An Australian scientist whose work has led to a breakthrough in a potential treatment for leukaemia and significant developments in the quest to treat Alzheimer’s, has been awarded the prestigious Ramaciotti Medal for Excellence in Biomedical Research and a $50,000 grant.

The medal was presented to Professor Michael Parker from Melbourne’s St Vincent’s Institute of Medical Research at the annual Ramaciotti Awards, where Perpetual distributed over $2.6 million in funding to Australian biomedical researchers on behalf of the Ramaciotti Foundations.

In a career that spans more than 25 years, Professor Parker’s research has made major inroads into the use of protein crystallography, a process akin to an X-ray microscope that allows researchers a three dimensional look at the atomic structure of proteins, the building blocks of the body. The shapes discovered through this process have provided the basis for designing drugs to treat a range of serious diseases, including Alzheimer’s, leukaemia and other cancers, and infections.

Professor Parker told the awards audience that he was thrilled that his work has been highlighted by the Ramaciotti Foundations.

Professor Parker said he is passionate about the future of medical research in Australia, and an important element of that future is recognising and rewarding local scientists and their work throughout their careers.

He said the Ramaciotti Foundations are well known throughout the medical research community for providing awards and grants that truly make a difference for local researchers.

The Ramaciotti Medal for Excellence in Biomedical Research carries an award of $50,000 and recognises outstanding contribution to clinical or biomedical research, or the way in which healthcare is delivered. The nominee must still be actively engaged in research and must have previously received support from the Ramaciotti Foundations. High profile past winners include Professors Sam Berkovic, Chris Parish, T Jack Martin, Robert Baxter, Ian Frazer and Christopher Goodnow.

Andrew Thomas, General Manager, Philanthropy at Perpetual, which manages the Ramaciotti Foundations, said the Ramaciotti Medal is an important way to recognise the contribution of Australia’s world-leading biomedical researchers.

Thomas says Ramaciotti is a great example of sustainable giving

Thomas said winners of the Ramaciotti Medal provide are also a great example of where support for early stage research can lead, and the ripple effect that can often come from philanthropic giving – well beyond an initial donation.

He says private philanthropy funds people and projects with a higher level of risk that government and corporate funders often won’t take.

Dr Noel Chambers from Research Australia said philanthropists, like Vera Ramaciotti, fill a void in medical research in Australia.

Dr Chambers says philanthropy plays an important role in creating opportunities for medical researchers, particularly those at an early stage in their careers.

Managed by Perpetual, the Ramaciotti Foundations were established in 1970 with a $6.7 million bequest. Since then, the charitable trusts have donated more than $51 million to biomedical research.

At the 2011 Ramaciotti Awards, the Ramaciotti Foundations granted over $2.6 million to biomedical research in Australia, the largest distribution in their history.

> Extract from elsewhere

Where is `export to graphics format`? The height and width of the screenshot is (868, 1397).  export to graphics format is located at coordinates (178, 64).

A joint research team led by Professors James Whisstock and Ian Smith from Monash University, and Professor Mike Lawrence from the Walter and Eliza Hall Institute of Medical Research have received the $1 million Ramaciotti Biomedical Research Award to establish the centre, to be named The Clive and Vera Ramaciotti Centre for Structural Cryo-Electron Microscopy.

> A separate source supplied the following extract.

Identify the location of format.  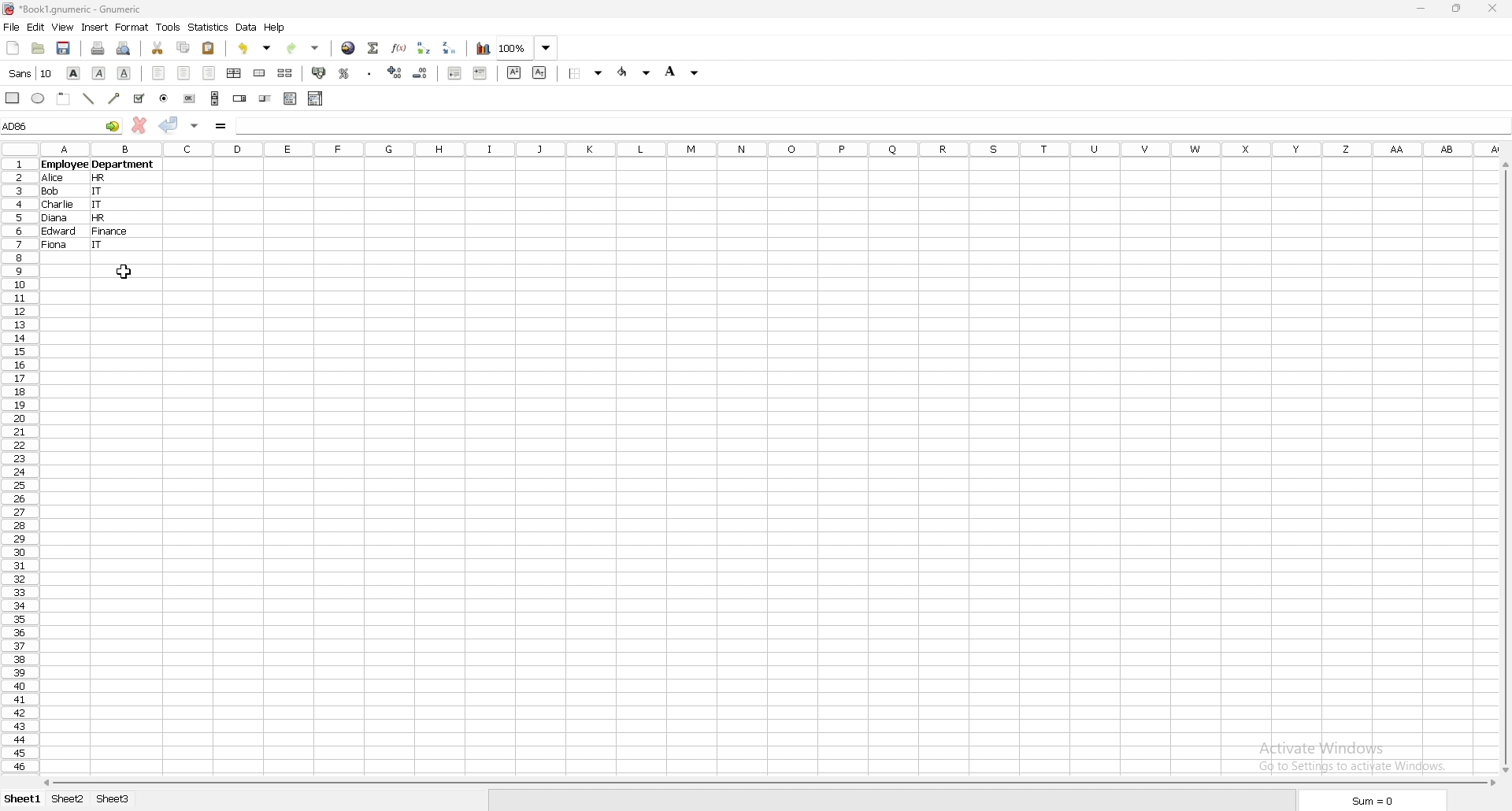
(132, 27).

The $1 million Ramaciotti Biomedical Research Award is granted every two years from the Ramaciotti Foundations.

According to Professor Whisstock, the use of Cryo-EM in the exploration of protein function and dysfunction has made leaps and bounds over the past few years.

Perpetual is one of the largest managers of private charitable foundations in Australia, with $1.2 billion in funds under management (as at 30 June 2011). Perpetual is trustee to more than 450 charitable trusts that support medical, social, environmental, religious, cultural and educational causes.